→ EXERCISE DETAILS:
In the records below, count every line that contains the word "Classic" and report only the total.

━━━━━ DATASET RECORDS

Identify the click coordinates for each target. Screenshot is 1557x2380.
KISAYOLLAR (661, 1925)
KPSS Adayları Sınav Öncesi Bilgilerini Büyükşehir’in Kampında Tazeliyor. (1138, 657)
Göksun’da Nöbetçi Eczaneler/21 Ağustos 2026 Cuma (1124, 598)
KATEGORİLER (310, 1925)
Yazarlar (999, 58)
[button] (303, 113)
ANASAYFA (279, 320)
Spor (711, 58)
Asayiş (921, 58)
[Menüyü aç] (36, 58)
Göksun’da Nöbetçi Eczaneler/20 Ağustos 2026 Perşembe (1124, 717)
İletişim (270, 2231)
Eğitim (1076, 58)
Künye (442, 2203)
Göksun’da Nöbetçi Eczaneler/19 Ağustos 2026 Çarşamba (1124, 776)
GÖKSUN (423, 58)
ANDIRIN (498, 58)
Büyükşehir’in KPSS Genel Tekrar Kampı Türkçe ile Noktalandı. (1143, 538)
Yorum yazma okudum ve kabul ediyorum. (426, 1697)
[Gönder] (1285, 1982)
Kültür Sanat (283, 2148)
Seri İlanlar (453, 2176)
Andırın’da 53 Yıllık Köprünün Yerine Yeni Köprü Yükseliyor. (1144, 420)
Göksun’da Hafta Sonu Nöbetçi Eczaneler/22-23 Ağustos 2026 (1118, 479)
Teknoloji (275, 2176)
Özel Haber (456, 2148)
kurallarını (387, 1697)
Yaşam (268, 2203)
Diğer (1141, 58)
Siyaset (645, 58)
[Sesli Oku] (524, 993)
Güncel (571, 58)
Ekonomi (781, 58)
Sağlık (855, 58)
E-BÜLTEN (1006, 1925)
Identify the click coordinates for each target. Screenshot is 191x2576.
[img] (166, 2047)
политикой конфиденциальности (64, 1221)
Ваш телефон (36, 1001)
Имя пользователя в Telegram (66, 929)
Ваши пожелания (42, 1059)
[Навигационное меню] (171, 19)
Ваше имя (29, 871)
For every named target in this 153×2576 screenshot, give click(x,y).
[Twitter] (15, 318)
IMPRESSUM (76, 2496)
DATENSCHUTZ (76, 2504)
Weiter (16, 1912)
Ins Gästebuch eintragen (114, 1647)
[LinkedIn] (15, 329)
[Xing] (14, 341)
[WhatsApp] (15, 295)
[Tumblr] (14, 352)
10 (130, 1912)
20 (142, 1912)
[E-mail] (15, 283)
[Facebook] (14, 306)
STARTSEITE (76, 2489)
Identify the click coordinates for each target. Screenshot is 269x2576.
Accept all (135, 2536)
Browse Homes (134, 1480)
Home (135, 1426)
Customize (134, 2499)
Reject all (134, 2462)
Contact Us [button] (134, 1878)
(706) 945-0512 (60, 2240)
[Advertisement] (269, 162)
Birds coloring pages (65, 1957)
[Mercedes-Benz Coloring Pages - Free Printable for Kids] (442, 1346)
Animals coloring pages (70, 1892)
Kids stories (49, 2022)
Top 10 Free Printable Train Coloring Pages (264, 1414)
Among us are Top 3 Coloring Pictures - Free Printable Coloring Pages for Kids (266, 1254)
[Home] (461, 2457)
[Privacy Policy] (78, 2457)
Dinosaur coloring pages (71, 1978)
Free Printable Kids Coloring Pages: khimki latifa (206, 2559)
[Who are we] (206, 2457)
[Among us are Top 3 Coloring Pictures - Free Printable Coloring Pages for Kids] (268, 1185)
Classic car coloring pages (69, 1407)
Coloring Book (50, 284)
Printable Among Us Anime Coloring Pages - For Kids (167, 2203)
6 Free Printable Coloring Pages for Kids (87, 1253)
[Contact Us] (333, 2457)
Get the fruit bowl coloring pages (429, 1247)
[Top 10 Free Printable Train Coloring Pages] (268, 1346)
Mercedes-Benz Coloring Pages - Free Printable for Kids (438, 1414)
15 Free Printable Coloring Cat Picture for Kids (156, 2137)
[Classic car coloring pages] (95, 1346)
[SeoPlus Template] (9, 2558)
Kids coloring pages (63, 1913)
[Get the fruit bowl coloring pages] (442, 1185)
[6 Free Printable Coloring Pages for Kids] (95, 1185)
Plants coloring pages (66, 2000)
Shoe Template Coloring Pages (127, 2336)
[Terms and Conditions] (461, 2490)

━━━━━━━━━━

→ RESULT BELOW:
2